Alte Fliesen

Alte Fliesen

Entwicklung in Gründerzeit bis Jugendstil

Durch die Industrialisierung setzte in Mitteleuropa ein enormes Wachstum der Städte ein. So wuchs zB. Berlin von etwa 200.000 Einwohnern um das Jahr 1800 auf 2 Millionen bis zum Ausbruch des Ersten Weltkrieges. Mit dieser Entwicklung ging ein Bauboom einher, der zur Gründung vieler Ziegel- und Fliesenwerke führte.
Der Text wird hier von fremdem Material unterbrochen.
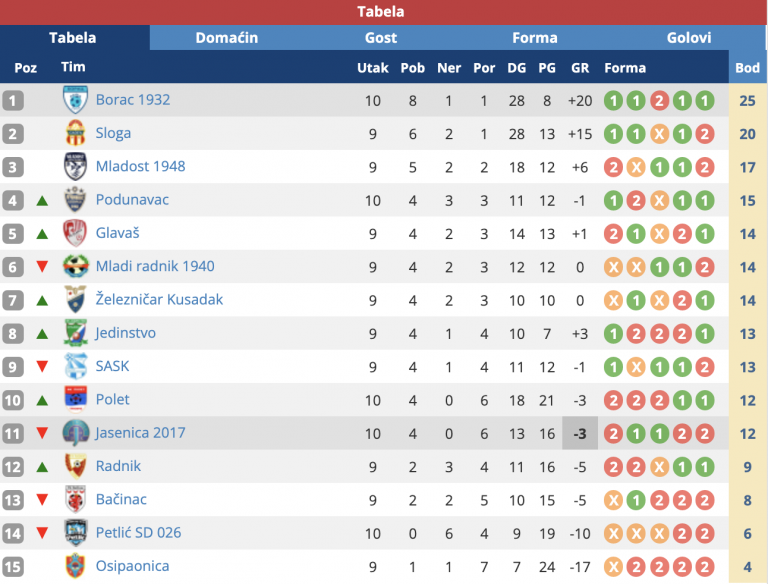768x584 pixels.
Task: Open the Železničar Kusadak team link
Action: 159,299

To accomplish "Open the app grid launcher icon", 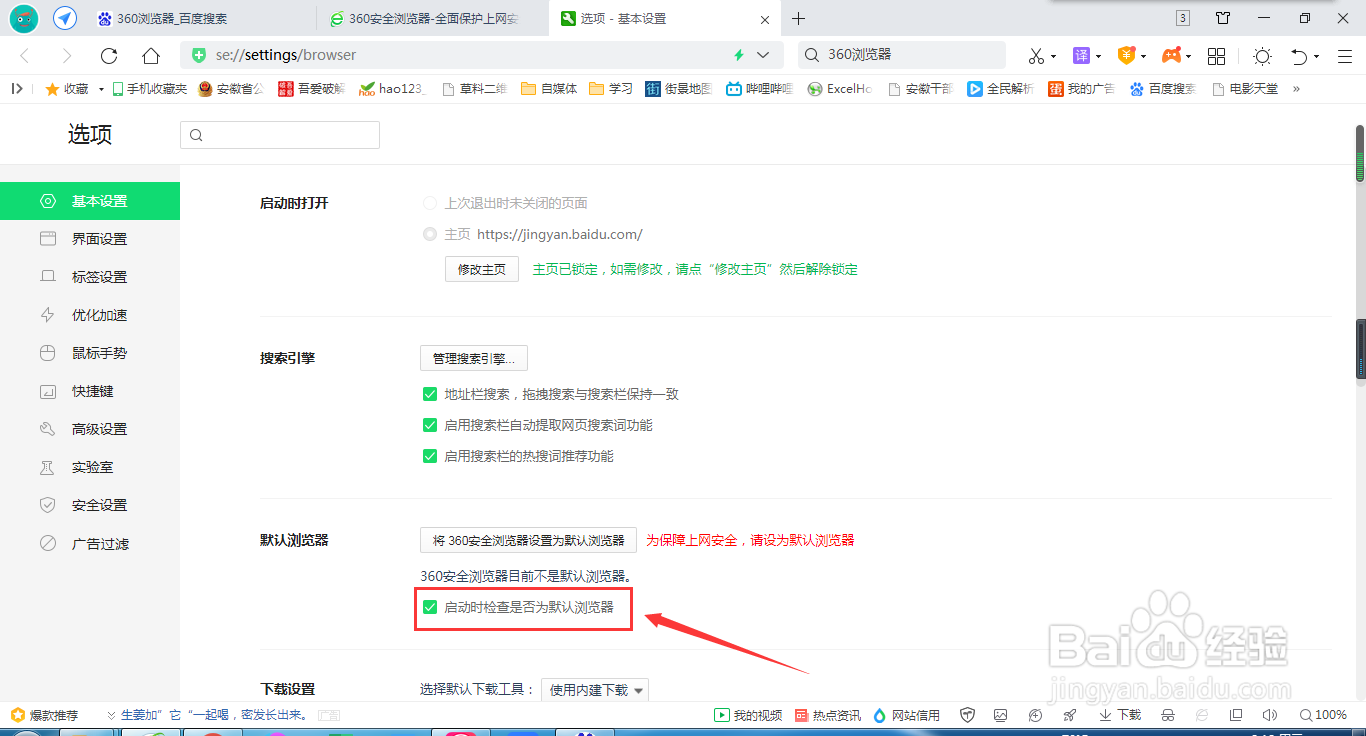I will tap(1216, 56).
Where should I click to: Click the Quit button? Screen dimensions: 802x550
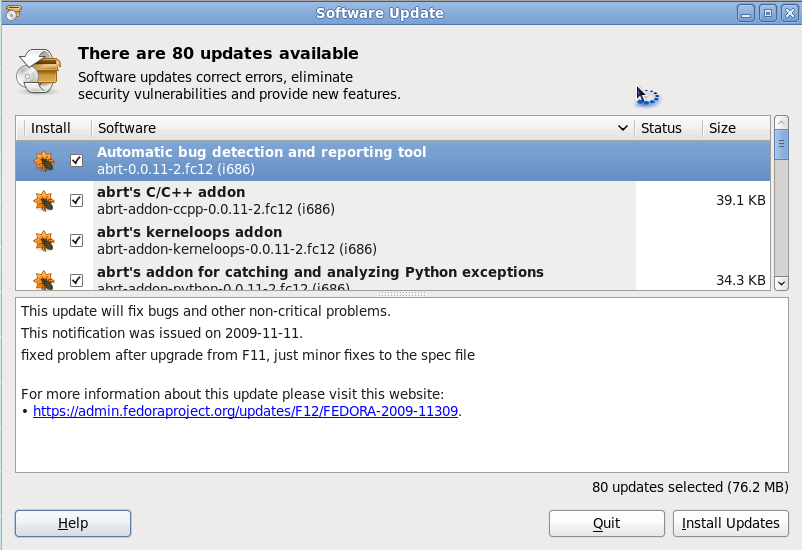point(606,523)
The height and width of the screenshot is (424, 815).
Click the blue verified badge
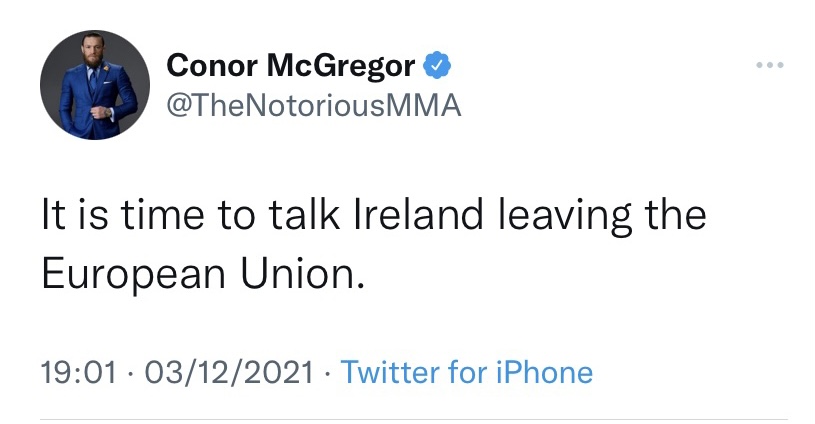436,66
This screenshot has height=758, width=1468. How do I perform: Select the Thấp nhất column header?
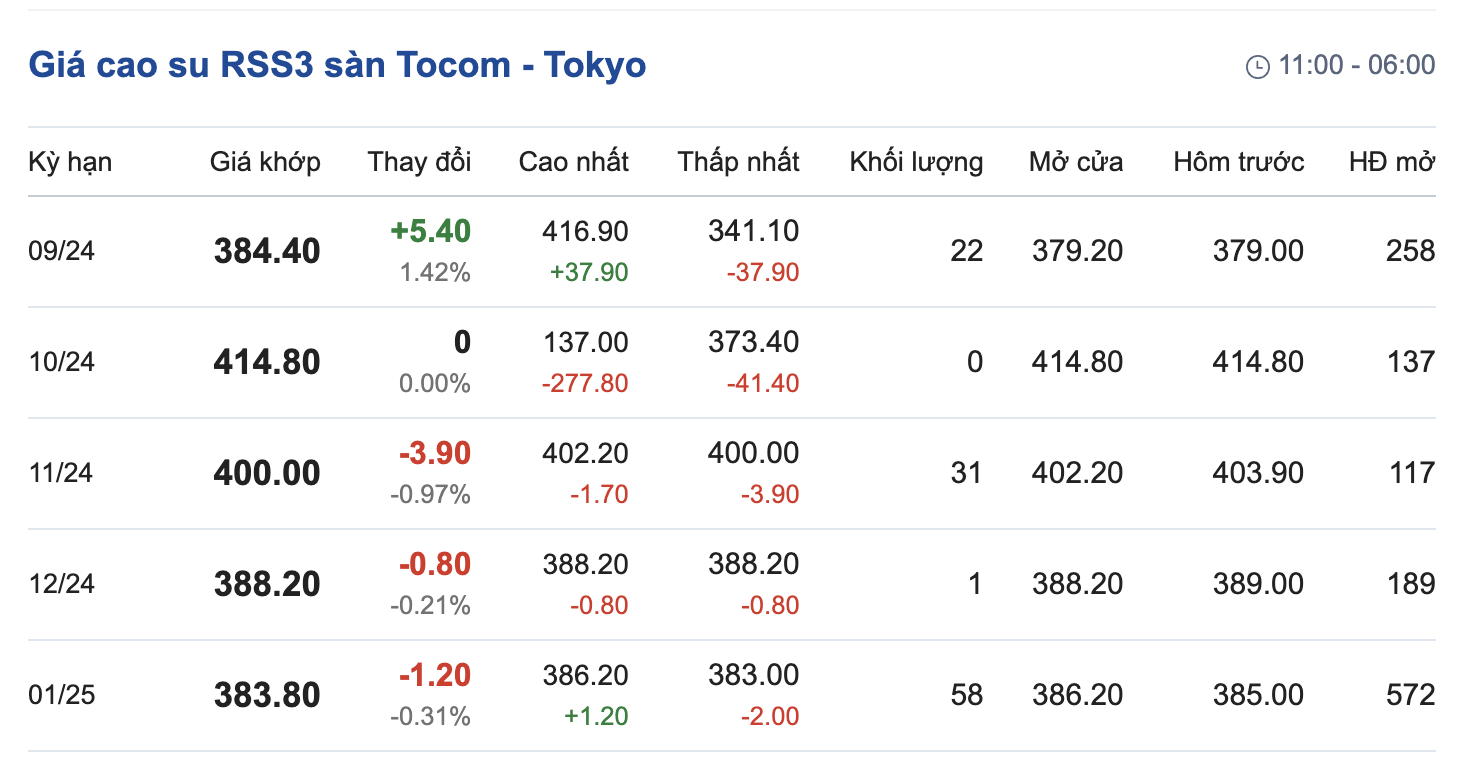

Es wurden neue Techniken entwickelt, von denen viele bis heute maßgeblich sind.

Nicht nur eine hohe Qualität und Beständigkeit war in den städtischen Hausfluren gefordert, die Fliesen sollten auch repräsentativ Geschmack und hinzu gewonnenen Wohlstand der Hausgemeinschaften zeigen. Insbesondere die Motive der Bodenfliesen waren ganz nach dem Zeitgeist oft aktikisierend bis eklektisch – Beispiel hierfür die häufige Verwendung von Mäanderfriesen.

In der Folge produzieren die Hersteller nicht mehr nur auftragsbezogen nach den Vorstellungen Ihrer Auftraggeber, sondern legen eigene Sortimente an. Für diese entsteht zeitgleich mit dem Jugendstil ein neues Medium – Versand- und Bestellkataloge. Aufwändig geprägt und coloriert präsentieren die großen Fliesenproduzenten Deutschlands jeweils hunderte von Fliesenvarianten und Formen.

Fliesen und Anwendung

Relieffliesen

Bodenfliesen mit netzartiger Reliefstruktur dienten nicht der Rutschhemmung, sondern sind als Nachahmung römischer Bodenmosaike entwickelt. Setzt sich in den Rillen Schmutz und Patina ab, entsteht der Eindruck kleiner, voneinander getrennter Steinchen.

HISTORISCHE VERLEGUNG

Fliesen des 19. Jahrhunderts weisen oft eine große Motiv- und Farbvielfalt auf. Bodenfliesen dieser Zeit erinnern nicht zufällig an Teppiche und sind mit umlaufenden Randbordüren in den Raum eingefasst.

Wandpaneele

An den Wänden wurden viele Formate und Dekore miteinander kombiniert. Es gab spezielle Fliesen für Sockelleisten und oberen den Abschluss, sowie Lösungen für Innen- und Außenecken für ein keramisches Gesamtkunstwerk.